'To Be Known' by Justin Field
The very first sentence I thought it was an adult speaking to a child, then the author writes: 'The three-year-old had just...'.
As it continues, the three-year-old continues speaking as if they are much older. I take care of toddlers for a living, and can tell you for a fact, that three-year-old children do not speak that fluidly. They can construct full sentences, but often they confuse their words or construct sentences using what words they already have in their vocabulary. If you are going to write as a child that age, hang around one for a while and get a feel for how they really speak, because this was very strange to read.

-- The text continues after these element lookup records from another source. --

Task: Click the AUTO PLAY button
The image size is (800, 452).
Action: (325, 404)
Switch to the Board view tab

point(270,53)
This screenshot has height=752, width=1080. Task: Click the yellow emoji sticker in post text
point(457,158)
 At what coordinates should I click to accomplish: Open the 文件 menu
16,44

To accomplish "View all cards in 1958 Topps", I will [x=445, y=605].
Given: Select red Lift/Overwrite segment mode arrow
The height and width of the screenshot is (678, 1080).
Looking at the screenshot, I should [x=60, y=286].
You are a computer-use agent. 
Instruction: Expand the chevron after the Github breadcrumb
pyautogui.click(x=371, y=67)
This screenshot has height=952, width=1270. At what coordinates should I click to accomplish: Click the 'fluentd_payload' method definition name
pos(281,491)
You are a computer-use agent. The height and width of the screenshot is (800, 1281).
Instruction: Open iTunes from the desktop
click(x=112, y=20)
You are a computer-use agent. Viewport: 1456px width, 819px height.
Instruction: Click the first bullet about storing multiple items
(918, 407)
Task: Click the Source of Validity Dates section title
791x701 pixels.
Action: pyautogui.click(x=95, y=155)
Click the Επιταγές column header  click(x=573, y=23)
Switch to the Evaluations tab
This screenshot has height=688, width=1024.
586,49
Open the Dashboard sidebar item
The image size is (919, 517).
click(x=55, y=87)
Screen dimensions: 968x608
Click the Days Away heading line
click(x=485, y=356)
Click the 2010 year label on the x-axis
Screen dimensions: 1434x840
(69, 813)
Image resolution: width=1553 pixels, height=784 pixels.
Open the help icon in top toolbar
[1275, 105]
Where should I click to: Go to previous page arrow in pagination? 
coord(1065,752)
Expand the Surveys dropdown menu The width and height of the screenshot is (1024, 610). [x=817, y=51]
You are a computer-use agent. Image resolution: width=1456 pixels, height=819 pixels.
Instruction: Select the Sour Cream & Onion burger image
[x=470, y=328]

Also, though well-written for the most part, there was the odd sentence structure that a writer should know isn't correct. For example:
"Edward back up and maneuvered out of the lot, eager to complete his journey to Upper Dyrnan, the little village that had raised him."
Really? You were reared by a village, not a parent or other relation? As with the discomfit felt by Edward when meeting Emily again since childhood, the dialogue was stilted and uncomfortable as a reader. It never really quite flowed in reality. In places it wasn't horrible, but mostly it was contrived.
The story itself was really good. Creepy in parts, but never really haunting. The ending fell flat for me, even though it was supposed to evoke...something.
Overall, it was a decent story with great potential, but these are the reasons why it got the three stars.